How do I make sure that the permissions I set for the files do not automatically change themselves whenever a user logs into the server?

Solution Verified - Updated -

Environment

  • Red Hat Enterprise Linux Server 7 (with the High Availability and Resilient Storage Add Ons)

Issue

  • The 2 systems share storage /var/opt/data/cluster. The cluser directory and everything inside it takes on the ownership of what ever user logs in automatically. I can manually change it back to myuser:mygroup by running a chown command as root, but as soon as someone else logs in it will take on the ownership of that user.
    Filesystem is a resource configured in cluster.
 <instance_attributes id="clusterfs-instance_attributes">
            <nvpair id="clusterfs-instance_attributes-device" name="device" value="/dev/cluster_vg/cluster_lv"/>
            <nvpair id="clusterfs-instance_attributes-directory" name="directory" value="/var/opt/data"/>
            <nvpair id="clusterfs-instance_attributes-fstype" name="fstype" value="gfs2"/>
            <nvpair id="clusterfs-instance_attributes-options" name="options" value="noatime"/>
          </instance_attributes>

Mounted as

/dev/mapper/cluster_vg-cluster_lv on /var/opt/data type gfs2 (rw,noatime,seclabel) [mycluster:cluster_lv]

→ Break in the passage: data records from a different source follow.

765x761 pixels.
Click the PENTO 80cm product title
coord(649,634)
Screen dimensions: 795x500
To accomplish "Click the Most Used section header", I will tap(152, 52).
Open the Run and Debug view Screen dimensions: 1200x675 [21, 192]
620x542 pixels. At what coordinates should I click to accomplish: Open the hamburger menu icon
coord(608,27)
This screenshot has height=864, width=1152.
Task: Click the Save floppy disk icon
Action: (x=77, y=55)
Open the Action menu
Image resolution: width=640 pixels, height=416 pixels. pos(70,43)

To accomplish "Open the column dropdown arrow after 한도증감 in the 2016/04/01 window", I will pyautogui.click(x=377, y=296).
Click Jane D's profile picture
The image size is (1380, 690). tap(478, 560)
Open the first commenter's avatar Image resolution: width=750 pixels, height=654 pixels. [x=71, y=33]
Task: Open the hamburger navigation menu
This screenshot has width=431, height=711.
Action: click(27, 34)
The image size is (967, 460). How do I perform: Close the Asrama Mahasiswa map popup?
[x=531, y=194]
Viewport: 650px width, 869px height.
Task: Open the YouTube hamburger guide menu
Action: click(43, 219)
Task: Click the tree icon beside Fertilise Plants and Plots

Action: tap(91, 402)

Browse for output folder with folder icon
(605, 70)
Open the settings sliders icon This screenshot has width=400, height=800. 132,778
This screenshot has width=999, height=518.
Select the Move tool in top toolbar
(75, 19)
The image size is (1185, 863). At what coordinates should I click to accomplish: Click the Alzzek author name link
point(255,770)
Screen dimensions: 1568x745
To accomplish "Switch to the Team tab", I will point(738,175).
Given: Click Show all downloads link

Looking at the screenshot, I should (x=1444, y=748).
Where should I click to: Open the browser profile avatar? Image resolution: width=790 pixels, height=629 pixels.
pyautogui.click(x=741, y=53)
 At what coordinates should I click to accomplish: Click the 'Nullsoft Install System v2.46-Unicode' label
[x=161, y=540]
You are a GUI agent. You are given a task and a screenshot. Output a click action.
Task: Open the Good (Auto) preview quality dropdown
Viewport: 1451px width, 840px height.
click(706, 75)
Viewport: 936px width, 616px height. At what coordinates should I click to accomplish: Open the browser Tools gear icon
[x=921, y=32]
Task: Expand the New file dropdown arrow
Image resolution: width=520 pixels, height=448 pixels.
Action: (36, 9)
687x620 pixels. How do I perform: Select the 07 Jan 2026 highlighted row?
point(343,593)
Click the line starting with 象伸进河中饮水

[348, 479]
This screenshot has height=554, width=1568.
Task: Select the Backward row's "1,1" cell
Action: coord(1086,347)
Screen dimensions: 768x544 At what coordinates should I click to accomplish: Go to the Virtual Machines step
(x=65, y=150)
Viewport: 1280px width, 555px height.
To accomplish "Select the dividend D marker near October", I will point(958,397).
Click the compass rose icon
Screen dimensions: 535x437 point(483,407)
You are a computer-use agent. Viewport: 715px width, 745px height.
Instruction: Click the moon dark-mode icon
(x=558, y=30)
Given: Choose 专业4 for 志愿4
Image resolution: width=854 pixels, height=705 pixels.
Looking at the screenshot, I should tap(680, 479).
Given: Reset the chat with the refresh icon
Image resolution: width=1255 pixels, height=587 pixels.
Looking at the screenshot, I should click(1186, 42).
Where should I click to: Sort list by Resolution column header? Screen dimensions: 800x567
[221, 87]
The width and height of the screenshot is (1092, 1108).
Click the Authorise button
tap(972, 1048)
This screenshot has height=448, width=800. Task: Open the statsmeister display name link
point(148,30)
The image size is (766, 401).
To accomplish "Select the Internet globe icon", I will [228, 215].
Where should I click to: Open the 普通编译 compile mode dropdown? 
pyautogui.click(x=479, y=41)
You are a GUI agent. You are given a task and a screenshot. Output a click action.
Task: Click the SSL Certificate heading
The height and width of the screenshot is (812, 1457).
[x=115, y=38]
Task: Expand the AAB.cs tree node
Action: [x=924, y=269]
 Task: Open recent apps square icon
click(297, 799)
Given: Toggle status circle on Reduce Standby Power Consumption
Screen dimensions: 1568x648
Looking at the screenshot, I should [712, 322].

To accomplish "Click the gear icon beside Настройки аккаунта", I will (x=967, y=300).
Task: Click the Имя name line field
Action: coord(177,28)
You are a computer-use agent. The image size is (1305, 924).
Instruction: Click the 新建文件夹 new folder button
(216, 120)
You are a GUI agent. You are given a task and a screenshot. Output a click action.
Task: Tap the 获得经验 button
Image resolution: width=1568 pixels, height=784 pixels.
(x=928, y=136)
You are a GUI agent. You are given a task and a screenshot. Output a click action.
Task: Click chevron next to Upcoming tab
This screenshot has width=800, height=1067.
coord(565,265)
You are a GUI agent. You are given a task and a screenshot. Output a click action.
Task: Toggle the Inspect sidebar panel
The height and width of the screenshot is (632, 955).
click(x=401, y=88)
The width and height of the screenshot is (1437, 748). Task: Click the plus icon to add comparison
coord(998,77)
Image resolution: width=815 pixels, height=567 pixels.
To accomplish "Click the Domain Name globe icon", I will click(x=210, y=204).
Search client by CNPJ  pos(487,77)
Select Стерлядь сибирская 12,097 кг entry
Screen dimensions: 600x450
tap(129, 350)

checking if issue is due to seclabel mount option. Don't see this mount option in man page.

Resolution

In this case, there was UID mismatch between the accounts on the two servers associated with this cluster. So when the permissions on node2 server are changed to myuser, the files in the cluster would show another user on node1 server and when the files on node1 were changed to myuser it would change the files on node2 server to anotheruser, etc etc. So standardizing the UID's across both servers resolved the issue.

In this case, myuser and anotheruser are two user accounts.

Root Cause

Mismatch is the UIDs across the cluster nodes for the users accessing the file created the issue.